Inside, it's also packed with some great tech, including 11th generation Intel processors, and a long battery life. The keyboard is also comfortable to use. If you do a lot of travelling while you write, then this is a great investment. Sure, there are cheaper laptops out there, but none offer such a large screen while keeping the overall weight of the laptop down.
The best laptops for writers: frequent questions
What makes a good laptop for writing?
As we mentioned in our introduction, some of the key factors in choosing the best laptop for writers include comfortable screens and keyboards, battery life and portability. If you can find a laptop that delivers in these areas, you’re on to a winner.
There are some other nice to have features to look out for, too - for example, anti-glare screens if you work outside often.
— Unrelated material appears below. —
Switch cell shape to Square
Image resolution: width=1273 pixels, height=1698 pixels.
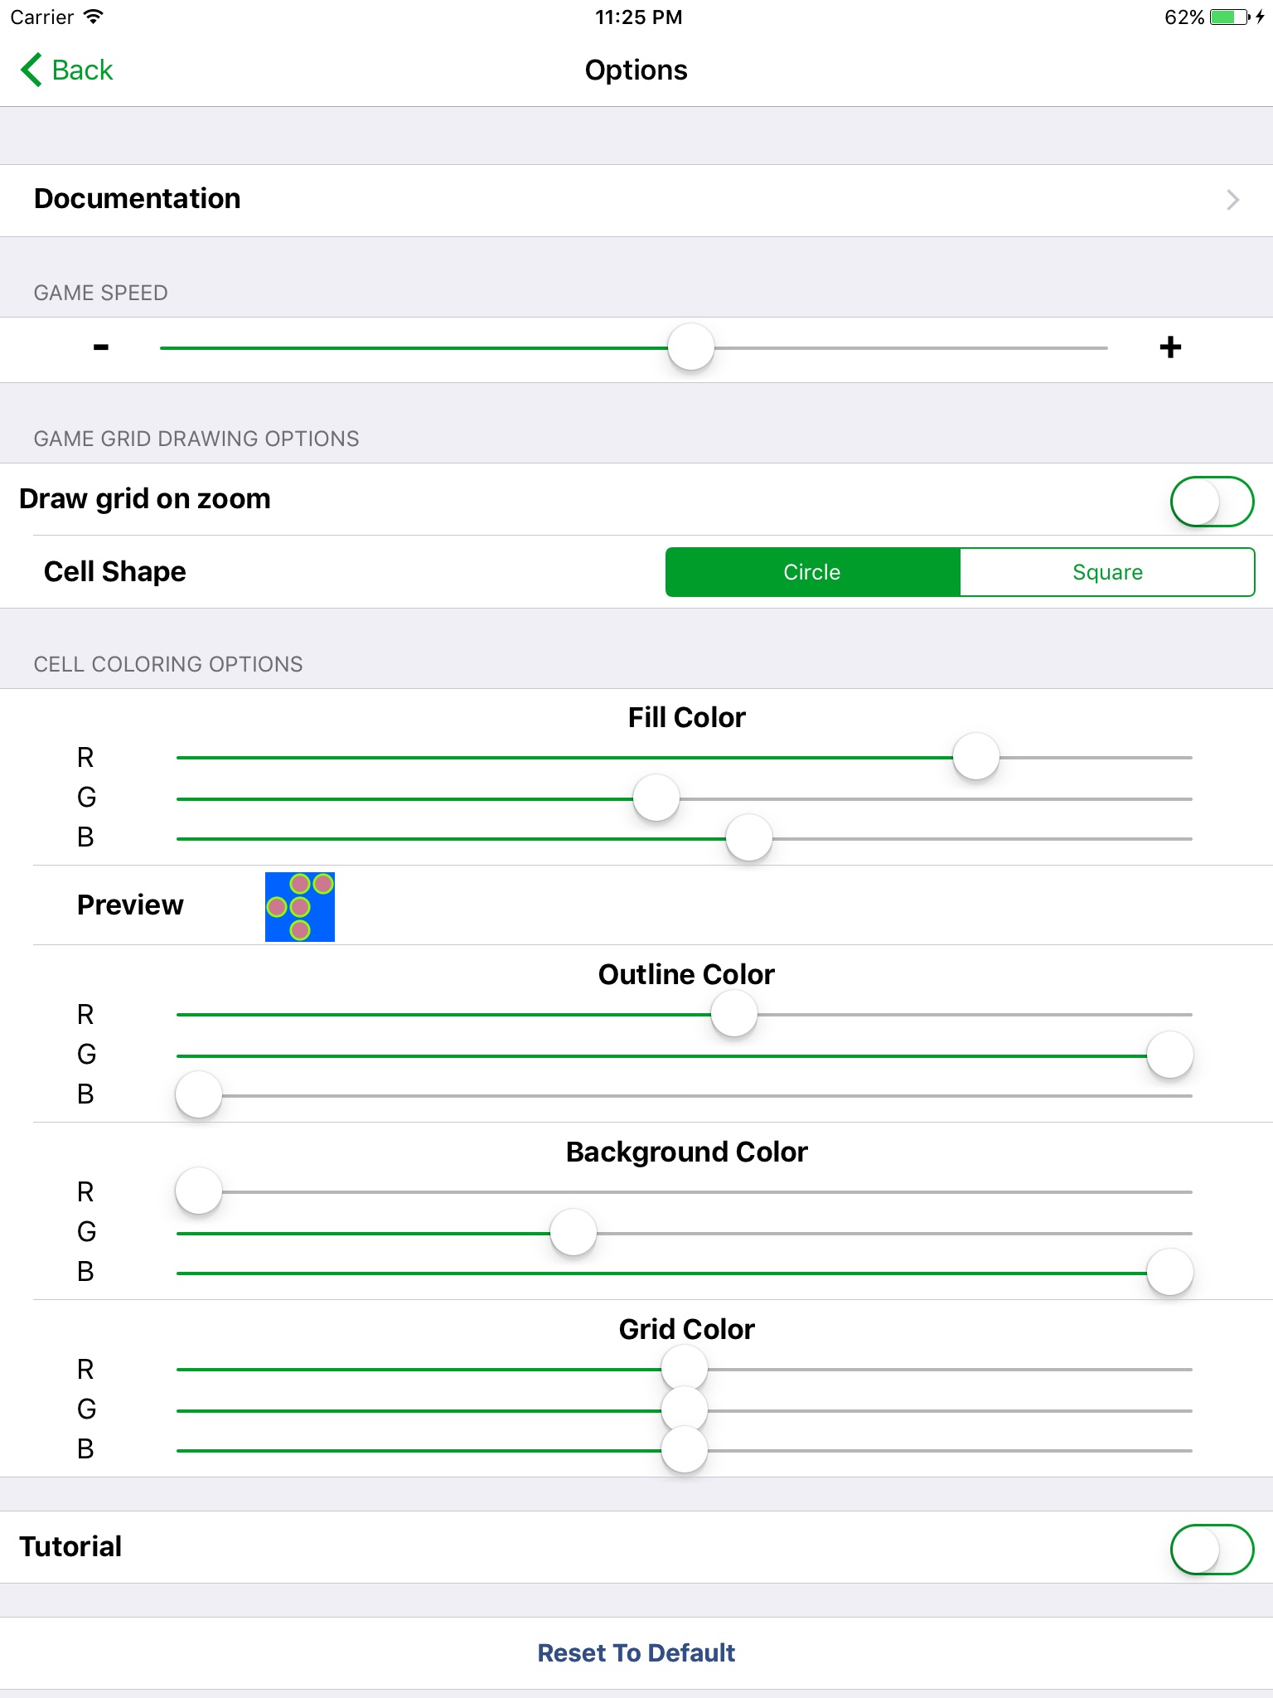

You might also value having a touch screen or writing pad if you’re an avid note-taker.
Historically, storage has also been a consideration, but with the rise of cloud storage, many writers only worry about this if they don’t have regular WiFi access - plus, USB storage is a perfectly viable option.
How do I choose the best laptop for writing?
We think the laptops above are some of the best around for writing, but you’ll want to think about your own budget and needs as well as our recommendations. Setting a budget and sticking to it is important, especially in light of the increased cost of living, so we’ve included laptops at a variety of price points to cover all bases to help you choose the right model for you.
An Apple MacBook Air (M1, 2020) might be stylish and sophisticated, but a more reasonably-priced Acer model like the Aspire 5 or Chromebook 315 might give you everything you need.
Thinking about which value-adding features you’ll actually use is key, too - for example, a touch screen is nice to have, but if you’re unlikely to make use of it, it’s not worth the extra investment.
Should I get a MacBook or a Windows laptop?
Ultimately, this is a question of preference, but there are a few differences between MacBooks and Windows laptops for writers. While many writers have more experience with Microsoft Word, the software will set you back financially whereas the slightly less sophisticated Pages on Mac comes free. Of course, you could also just use Google Docs if you're regularly connected to WiFi and confident in its Offline Mode.
MacBooks are generally more pricey, as are Mac-compatible peripherals, but can last longer than more budget-friendly Windows laptops.
We can’t definitively say Mac or Windows is better for your personal writing preferences, but we will say that the MacBook Air (M1, 2020) is at the top of our list for a reason.